If a TXQ stalls, the watchdog will trigger the veth_tx_timeout() function,
which logs a warning and calls netif_tx_wake_queue() to unstall the queue
and allow traffic to resume.

The log message will look like this:

 veth42: NETDEV WATCHDOG: CPU: 34: transmit queue 0 timed out 5393 ms
 veth42: veth backpressure stalled(n:1) TXQ(0) re-enable

This provides a necessary recovery mechanism while the underlying race
condition is investigated further.
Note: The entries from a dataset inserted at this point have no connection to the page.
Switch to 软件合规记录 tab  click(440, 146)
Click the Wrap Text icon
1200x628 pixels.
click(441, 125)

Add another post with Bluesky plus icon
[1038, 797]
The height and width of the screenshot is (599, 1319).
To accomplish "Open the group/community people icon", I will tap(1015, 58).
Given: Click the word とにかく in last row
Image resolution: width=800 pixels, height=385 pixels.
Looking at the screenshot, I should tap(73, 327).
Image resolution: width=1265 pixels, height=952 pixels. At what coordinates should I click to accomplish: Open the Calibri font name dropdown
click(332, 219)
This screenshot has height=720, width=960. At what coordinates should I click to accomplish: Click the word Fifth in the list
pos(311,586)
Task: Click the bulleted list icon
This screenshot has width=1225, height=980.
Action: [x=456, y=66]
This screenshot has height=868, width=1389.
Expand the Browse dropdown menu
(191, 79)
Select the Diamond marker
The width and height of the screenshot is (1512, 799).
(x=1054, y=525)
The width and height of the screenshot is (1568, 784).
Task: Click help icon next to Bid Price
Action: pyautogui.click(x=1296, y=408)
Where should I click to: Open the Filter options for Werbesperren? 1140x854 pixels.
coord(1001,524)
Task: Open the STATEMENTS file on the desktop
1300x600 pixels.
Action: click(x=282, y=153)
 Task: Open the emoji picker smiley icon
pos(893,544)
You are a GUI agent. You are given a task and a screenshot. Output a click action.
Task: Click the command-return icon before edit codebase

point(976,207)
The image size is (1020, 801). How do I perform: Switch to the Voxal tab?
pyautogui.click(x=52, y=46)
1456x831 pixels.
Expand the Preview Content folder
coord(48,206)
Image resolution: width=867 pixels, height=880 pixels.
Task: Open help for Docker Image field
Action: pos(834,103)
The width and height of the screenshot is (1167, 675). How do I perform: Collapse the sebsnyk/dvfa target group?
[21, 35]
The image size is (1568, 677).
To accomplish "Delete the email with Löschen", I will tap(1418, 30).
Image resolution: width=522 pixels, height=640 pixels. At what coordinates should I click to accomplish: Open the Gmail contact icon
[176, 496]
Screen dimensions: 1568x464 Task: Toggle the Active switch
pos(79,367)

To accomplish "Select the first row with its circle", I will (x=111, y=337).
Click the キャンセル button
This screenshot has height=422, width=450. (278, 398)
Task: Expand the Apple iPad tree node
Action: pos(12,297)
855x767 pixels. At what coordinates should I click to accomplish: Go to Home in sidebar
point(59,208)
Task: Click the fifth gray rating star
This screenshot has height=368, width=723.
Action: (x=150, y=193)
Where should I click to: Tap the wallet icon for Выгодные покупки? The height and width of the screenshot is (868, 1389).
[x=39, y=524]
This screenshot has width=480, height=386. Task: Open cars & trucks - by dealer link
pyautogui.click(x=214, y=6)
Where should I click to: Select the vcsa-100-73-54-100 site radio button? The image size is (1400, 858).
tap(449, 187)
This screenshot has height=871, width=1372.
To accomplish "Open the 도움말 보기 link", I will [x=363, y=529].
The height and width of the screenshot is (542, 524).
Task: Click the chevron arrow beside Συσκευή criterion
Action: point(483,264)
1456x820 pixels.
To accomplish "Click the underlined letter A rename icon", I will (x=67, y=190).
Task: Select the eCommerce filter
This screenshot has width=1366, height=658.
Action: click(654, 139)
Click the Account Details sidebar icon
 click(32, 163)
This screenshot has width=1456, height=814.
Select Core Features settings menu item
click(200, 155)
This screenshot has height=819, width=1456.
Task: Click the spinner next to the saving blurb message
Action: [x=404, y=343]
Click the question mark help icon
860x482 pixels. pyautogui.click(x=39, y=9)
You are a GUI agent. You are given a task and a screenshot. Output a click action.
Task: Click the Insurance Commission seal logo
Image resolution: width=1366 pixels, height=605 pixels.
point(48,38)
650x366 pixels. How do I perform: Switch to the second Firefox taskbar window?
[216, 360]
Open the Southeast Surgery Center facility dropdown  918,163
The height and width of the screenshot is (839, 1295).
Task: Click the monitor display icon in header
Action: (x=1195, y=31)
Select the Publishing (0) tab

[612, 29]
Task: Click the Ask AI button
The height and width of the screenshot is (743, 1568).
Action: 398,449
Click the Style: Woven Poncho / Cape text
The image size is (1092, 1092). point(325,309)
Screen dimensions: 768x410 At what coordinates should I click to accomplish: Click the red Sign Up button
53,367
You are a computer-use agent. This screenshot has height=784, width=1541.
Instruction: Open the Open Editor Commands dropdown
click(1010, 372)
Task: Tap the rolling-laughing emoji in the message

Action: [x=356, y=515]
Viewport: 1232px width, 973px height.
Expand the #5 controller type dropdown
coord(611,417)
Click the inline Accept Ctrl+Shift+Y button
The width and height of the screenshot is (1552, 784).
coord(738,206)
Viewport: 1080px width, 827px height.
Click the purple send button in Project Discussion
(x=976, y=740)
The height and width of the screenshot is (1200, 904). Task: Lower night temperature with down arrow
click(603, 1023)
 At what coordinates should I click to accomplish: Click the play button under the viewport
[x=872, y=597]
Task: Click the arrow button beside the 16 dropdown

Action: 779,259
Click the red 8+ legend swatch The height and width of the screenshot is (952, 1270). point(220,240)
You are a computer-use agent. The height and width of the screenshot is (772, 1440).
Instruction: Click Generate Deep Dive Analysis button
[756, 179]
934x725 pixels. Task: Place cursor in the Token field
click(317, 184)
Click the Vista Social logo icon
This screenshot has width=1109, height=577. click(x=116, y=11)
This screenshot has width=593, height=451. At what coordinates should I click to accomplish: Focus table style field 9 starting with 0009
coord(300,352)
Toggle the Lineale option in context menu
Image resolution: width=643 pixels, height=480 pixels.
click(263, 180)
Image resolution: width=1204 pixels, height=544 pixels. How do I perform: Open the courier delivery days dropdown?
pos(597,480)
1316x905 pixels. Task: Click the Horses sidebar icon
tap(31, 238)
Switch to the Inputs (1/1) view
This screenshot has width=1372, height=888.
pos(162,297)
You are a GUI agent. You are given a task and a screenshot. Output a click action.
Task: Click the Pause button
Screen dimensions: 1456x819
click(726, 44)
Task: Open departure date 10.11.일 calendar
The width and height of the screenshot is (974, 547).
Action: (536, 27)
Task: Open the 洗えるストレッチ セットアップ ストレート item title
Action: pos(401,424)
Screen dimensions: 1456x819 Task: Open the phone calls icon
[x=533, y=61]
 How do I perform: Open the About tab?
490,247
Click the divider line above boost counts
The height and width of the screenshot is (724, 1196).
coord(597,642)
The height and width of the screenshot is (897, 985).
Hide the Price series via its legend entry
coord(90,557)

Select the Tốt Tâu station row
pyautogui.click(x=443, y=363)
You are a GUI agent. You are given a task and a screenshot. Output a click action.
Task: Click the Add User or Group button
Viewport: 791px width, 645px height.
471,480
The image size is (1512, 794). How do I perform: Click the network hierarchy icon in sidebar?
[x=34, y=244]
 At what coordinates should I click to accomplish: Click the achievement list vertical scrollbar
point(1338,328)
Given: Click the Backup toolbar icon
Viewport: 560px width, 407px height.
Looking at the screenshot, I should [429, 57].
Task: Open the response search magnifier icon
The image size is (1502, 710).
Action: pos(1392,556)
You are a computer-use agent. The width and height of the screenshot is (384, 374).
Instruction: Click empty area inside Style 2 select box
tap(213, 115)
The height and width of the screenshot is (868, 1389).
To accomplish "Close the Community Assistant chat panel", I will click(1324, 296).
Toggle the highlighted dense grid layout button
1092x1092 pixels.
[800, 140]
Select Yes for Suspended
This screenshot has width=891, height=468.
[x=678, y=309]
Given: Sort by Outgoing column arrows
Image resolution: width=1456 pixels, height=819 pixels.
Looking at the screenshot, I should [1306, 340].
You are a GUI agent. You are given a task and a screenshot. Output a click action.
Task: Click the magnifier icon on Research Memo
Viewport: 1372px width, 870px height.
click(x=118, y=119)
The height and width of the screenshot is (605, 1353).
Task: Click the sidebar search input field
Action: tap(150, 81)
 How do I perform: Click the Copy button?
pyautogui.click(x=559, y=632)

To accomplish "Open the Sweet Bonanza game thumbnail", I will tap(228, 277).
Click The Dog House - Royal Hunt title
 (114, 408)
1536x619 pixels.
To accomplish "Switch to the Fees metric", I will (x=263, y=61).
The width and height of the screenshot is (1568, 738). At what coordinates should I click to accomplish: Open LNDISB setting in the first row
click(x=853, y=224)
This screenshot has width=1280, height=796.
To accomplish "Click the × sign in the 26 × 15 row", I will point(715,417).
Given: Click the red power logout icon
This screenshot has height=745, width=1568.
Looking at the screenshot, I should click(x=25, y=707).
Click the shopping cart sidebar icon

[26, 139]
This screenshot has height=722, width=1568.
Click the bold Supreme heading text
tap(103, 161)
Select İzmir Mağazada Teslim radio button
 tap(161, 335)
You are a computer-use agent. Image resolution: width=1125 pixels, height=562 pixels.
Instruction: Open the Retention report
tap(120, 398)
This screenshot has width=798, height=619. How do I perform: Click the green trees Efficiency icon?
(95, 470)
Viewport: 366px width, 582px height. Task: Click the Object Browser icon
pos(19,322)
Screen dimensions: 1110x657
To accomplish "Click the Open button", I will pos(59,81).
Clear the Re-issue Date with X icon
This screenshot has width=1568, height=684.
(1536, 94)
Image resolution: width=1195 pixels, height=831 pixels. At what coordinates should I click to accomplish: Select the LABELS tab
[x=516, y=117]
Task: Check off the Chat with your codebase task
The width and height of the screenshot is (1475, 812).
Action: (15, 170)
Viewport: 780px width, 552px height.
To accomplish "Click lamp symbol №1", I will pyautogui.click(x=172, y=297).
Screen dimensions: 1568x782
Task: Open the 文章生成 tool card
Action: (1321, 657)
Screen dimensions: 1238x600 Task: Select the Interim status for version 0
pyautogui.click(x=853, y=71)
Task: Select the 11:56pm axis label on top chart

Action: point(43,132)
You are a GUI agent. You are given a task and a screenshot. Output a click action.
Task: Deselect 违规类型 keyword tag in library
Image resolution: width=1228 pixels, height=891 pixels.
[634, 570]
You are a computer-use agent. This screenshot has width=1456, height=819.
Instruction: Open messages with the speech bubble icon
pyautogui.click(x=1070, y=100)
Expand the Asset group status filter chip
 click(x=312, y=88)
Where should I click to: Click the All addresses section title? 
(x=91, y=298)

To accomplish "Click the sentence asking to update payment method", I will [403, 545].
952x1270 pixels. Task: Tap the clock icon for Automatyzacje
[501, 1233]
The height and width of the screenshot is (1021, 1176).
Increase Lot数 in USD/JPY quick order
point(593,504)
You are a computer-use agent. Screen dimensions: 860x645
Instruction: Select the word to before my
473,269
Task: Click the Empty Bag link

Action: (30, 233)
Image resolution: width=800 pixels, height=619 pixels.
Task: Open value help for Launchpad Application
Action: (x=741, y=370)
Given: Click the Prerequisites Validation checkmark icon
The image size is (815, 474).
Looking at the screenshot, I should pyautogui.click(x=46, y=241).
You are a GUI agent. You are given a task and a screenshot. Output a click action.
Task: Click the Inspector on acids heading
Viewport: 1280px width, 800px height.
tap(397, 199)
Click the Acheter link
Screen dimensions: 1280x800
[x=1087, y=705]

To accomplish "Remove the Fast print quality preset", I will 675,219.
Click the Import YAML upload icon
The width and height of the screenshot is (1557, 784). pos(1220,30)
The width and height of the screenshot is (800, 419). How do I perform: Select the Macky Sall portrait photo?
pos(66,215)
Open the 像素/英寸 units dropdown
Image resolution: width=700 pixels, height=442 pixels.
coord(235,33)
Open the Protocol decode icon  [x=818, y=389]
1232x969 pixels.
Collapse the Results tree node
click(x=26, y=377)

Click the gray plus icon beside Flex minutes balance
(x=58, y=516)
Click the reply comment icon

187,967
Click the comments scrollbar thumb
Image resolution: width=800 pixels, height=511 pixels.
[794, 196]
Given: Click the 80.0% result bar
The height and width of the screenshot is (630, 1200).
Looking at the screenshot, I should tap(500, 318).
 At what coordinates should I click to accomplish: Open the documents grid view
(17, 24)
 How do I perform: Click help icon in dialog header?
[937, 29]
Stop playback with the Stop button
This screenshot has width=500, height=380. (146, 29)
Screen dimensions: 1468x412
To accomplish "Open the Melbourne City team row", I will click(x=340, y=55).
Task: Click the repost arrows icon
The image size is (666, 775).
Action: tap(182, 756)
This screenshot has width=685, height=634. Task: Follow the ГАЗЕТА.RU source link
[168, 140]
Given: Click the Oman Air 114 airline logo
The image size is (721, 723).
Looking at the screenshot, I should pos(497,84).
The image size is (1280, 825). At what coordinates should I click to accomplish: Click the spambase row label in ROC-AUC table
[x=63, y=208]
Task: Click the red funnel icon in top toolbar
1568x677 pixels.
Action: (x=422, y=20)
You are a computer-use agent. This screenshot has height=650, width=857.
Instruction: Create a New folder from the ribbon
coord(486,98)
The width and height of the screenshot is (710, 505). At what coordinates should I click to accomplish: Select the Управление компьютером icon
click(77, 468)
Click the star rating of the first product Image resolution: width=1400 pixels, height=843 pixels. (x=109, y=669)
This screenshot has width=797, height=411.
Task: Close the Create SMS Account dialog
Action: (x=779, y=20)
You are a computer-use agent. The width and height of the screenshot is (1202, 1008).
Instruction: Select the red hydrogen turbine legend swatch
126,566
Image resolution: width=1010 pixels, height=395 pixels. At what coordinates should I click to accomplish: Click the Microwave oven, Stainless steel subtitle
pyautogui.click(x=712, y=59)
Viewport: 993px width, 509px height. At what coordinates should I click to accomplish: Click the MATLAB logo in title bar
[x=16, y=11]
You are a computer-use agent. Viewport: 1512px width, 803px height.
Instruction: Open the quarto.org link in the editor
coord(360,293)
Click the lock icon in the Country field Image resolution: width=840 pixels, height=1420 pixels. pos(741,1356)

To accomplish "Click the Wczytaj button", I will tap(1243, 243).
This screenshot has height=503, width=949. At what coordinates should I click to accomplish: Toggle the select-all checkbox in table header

Subsequent patches will address the root
cause and add more robust state handling in ndo_open/ndo_stop.

Fixes: dc82a33297fc ("veth: apply qdisc backpressure on full ptr_ring to reduce TX drops")
Signed-off-by: Jesper Dangaard Brouer <hawk@kernel.org>
---
 drivers/net/veth.c |   16 +++++++++++++++-
 1 file changed, 15 insertions(+), 1 deletion(-)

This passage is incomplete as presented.